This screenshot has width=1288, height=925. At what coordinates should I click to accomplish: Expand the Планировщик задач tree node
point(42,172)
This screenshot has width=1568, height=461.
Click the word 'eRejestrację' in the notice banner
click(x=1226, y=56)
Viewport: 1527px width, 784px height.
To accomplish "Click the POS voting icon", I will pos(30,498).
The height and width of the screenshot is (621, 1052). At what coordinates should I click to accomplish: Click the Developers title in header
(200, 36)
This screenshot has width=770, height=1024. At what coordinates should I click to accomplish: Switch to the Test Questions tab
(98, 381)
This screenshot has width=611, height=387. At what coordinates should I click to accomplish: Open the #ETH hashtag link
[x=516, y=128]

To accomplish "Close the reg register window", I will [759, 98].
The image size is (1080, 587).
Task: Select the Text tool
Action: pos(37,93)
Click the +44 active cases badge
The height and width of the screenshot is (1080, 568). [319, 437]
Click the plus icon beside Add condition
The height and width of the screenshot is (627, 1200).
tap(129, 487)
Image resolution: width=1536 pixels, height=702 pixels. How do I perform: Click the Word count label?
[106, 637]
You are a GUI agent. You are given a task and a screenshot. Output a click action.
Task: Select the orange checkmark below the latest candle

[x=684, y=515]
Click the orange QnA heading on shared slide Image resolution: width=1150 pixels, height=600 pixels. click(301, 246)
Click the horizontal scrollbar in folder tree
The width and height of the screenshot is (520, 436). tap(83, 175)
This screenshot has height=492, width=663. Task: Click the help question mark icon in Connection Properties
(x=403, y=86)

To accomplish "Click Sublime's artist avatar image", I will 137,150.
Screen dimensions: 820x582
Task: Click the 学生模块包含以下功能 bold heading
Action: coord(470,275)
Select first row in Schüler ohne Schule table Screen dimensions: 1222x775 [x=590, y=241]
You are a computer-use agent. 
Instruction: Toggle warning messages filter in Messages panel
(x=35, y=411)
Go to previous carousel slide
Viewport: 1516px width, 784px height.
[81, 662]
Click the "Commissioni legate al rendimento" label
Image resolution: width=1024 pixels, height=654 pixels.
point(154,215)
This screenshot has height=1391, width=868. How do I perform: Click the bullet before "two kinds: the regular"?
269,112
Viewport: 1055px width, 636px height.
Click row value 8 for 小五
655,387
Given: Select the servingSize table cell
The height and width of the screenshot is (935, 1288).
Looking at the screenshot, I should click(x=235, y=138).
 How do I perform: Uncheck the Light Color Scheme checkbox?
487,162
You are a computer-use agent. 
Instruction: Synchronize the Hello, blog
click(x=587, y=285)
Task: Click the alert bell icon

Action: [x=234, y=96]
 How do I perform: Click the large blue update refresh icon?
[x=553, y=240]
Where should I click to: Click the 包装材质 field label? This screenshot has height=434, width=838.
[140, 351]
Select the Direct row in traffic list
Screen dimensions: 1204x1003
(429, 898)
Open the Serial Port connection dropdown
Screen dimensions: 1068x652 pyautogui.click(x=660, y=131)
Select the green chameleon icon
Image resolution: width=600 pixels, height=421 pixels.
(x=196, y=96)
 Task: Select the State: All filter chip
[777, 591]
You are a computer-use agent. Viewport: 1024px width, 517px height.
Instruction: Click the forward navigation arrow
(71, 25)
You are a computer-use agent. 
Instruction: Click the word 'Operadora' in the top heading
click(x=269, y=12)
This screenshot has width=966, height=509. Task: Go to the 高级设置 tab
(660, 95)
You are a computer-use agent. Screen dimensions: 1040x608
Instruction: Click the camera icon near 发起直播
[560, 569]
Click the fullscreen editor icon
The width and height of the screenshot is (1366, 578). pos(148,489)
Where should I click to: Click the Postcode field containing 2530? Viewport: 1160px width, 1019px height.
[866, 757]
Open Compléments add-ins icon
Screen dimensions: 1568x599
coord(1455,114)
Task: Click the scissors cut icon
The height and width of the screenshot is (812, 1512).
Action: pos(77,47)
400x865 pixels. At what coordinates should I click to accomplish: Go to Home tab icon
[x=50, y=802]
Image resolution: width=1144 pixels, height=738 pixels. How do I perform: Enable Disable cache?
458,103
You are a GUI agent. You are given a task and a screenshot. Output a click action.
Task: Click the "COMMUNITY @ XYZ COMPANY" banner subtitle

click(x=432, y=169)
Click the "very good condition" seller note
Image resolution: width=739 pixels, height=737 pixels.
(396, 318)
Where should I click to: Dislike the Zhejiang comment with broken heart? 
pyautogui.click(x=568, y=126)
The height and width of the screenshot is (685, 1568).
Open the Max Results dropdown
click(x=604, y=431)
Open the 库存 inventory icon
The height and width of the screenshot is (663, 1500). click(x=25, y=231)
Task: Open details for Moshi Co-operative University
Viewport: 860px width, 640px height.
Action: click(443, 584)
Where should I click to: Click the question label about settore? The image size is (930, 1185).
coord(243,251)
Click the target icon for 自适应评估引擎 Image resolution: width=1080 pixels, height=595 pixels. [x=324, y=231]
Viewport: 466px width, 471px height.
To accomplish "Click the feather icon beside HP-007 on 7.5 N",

^^^^^^^^^^^^^^^^

**TASK INSTRUCTIONS**
Find every line of the data above that holds the word "condition", then state how many there are and nothing else.

**OUTPUT OF THE EXERCISE**
2